When we got new beds the "Company Bed Rep" boasted  that the ability to raise the FOB up would help all with sliding patients up in bed. He was so proud of that, and the CNAs in the room smiled.  Boy that caught on with the  non RN staff. Then I saw the CNAs raising the FOB with someone who had increased ICP to slide them up. . The non RN staff do not know what they don't know. 

A patient with ICP would most likely be in the ICU.  I don't know many ICU's that utilize PCTs and if they do those PCTs are specially trained AND take report with us nurses.  Either way, with the knowledge of this person with ICP should not be placed in Trendelenburg, the nurse should make it a point to tell anyone (family, other nurses, PCTs etc).  Most of the newer beds also have HOB locks on them also to prevent inadvertent unsafe positioning.  Raising the foot of the bed is not necessarily lowering the head of the bed either.  We could also place a sign at the head of the bed on the wall.  "Do Not Place Patient in Trendelenberg, keep HOB at 45 degrees at all times." Safe repositioning of a patient needs to go both ways...safe for the patient and safe for the nurses.  

Specializes in oncology.
explorereb96 said:

A patient with ICP would most likely be in the ICU.

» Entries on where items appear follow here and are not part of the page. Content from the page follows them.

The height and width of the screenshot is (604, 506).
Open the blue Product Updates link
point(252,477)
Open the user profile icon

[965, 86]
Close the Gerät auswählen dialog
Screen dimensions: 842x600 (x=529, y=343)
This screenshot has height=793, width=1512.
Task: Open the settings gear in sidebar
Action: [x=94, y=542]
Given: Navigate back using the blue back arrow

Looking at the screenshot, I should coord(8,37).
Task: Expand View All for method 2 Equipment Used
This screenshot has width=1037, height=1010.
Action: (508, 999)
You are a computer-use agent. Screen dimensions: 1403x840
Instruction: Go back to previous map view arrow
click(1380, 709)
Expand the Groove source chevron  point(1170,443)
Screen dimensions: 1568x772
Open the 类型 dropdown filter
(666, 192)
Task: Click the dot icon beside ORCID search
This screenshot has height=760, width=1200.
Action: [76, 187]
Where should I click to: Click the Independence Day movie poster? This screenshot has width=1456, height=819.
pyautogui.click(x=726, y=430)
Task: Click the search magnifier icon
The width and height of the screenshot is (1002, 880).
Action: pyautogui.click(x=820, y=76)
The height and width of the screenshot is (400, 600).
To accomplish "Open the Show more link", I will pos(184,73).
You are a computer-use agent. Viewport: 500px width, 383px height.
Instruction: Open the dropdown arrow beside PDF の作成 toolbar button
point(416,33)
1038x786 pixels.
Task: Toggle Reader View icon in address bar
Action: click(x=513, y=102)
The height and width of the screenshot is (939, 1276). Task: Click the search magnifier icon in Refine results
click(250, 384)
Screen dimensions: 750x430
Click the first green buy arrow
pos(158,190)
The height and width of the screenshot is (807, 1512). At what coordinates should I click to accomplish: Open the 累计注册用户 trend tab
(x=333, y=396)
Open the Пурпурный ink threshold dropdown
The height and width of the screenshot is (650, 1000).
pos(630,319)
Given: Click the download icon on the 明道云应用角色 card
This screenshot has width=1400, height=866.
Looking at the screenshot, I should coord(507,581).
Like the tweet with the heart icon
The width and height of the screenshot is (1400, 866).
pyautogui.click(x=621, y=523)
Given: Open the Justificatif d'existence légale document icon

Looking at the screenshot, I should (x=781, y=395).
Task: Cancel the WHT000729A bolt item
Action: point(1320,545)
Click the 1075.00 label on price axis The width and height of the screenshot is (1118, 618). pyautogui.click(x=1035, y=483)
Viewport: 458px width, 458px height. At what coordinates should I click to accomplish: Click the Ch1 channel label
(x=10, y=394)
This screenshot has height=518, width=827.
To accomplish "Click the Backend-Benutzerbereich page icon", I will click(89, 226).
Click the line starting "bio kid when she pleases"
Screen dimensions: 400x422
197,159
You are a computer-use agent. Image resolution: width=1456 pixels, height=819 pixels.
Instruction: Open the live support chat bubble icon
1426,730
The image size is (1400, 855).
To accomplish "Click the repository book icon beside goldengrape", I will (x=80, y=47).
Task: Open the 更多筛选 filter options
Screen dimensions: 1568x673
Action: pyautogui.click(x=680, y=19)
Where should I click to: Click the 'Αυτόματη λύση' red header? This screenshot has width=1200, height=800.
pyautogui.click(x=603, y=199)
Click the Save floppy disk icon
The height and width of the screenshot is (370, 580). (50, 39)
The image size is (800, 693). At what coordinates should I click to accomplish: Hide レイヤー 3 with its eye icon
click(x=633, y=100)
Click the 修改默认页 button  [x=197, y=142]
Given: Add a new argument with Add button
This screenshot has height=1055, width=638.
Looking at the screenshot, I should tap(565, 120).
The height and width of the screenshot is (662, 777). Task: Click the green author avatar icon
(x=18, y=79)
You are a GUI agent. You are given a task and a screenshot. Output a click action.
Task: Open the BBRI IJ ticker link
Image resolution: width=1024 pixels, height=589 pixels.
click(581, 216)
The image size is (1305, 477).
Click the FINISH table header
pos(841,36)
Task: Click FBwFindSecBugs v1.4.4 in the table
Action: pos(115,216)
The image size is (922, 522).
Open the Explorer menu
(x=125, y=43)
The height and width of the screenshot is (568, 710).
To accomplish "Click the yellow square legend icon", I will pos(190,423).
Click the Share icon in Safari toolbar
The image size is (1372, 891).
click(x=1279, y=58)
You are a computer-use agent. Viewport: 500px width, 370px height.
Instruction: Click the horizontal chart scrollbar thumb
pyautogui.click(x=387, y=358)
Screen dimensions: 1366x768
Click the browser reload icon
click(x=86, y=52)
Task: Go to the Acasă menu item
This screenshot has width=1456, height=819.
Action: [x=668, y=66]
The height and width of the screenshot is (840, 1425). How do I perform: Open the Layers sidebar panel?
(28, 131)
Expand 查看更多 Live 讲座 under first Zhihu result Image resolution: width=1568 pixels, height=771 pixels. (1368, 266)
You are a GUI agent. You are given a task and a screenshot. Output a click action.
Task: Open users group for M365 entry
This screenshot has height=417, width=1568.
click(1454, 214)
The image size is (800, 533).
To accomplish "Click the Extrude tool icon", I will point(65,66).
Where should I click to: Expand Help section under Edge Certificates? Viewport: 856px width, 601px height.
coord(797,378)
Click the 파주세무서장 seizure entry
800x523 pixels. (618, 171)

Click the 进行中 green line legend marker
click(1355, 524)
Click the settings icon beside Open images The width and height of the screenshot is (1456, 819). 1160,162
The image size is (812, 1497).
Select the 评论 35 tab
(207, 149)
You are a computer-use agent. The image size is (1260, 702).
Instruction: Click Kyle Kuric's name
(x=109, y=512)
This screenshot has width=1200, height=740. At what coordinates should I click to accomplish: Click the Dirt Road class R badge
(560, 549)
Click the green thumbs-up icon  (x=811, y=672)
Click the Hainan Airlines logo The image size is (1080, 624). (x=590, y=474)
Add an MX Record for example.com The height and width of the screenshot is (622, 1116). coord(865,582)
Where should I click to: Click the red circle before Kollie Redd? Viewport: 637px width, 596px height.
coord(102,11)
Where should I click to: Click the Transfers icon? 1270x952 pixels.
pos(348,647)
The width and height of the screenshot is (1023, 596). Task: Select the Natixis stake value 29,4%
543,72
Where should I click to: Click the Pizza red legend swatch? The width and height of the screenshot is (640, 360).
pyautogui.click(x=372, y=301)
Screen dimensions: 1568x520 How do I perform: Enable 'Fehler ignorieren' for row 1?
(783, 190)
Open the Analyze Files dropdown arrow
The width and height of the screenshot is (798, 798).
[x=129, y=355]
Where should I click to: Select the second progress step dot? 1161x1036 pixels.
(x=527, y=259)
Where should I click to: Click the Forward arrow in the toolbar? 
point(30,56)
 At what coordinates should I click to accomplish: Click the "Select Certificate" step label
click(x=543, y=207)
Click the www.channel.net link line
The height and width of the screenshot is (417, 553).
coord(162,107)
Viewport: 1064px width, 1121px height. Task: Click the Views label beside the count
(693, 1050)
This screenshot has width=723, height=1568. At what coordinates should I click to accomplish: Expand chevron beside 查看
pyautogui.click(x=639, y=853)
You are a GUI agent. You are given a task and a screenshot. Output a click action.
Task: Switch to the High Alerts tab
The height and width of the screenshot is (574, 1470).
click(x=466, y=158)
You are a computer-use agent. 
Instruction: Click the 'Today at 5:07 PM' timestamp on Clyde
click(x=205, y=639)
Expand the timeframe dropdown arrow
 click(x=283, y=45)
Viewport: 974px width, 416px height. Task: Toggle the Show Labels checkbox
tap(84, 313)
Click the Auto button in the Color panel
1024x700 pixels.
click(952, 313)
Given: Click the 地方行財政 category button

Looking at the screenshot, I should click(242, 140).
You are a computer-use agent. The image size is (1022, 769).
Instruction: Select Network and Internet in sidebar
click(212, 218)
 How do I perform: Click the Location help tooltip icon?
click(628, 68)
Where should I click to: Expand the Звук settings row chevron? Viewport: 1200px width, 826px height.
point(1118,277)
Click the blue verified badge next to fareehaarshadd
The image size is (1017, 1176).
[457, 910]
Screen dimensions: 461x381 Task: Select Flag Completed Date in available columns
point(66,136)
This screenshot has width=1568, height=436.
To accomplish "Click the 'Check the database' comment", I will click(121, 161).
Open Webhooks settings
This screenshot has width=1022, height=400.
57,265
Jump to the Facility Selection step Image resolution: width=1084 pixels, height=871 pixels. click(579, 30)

In our oncology unit, we have many patients with brain tumors. We have some ICU beds. We do not transfer them. 

explorereb96 said:

Most of the newer beds also have HOB locks on them also to prevent inadvertent unsafe positioning.

That would be great. But bringing up the FOB as the preciously poster said might  turn the patient into a 'sandwich'?

Please do not assume that your hospital's practices, bed placement, use of PCTs, and staff education is universal.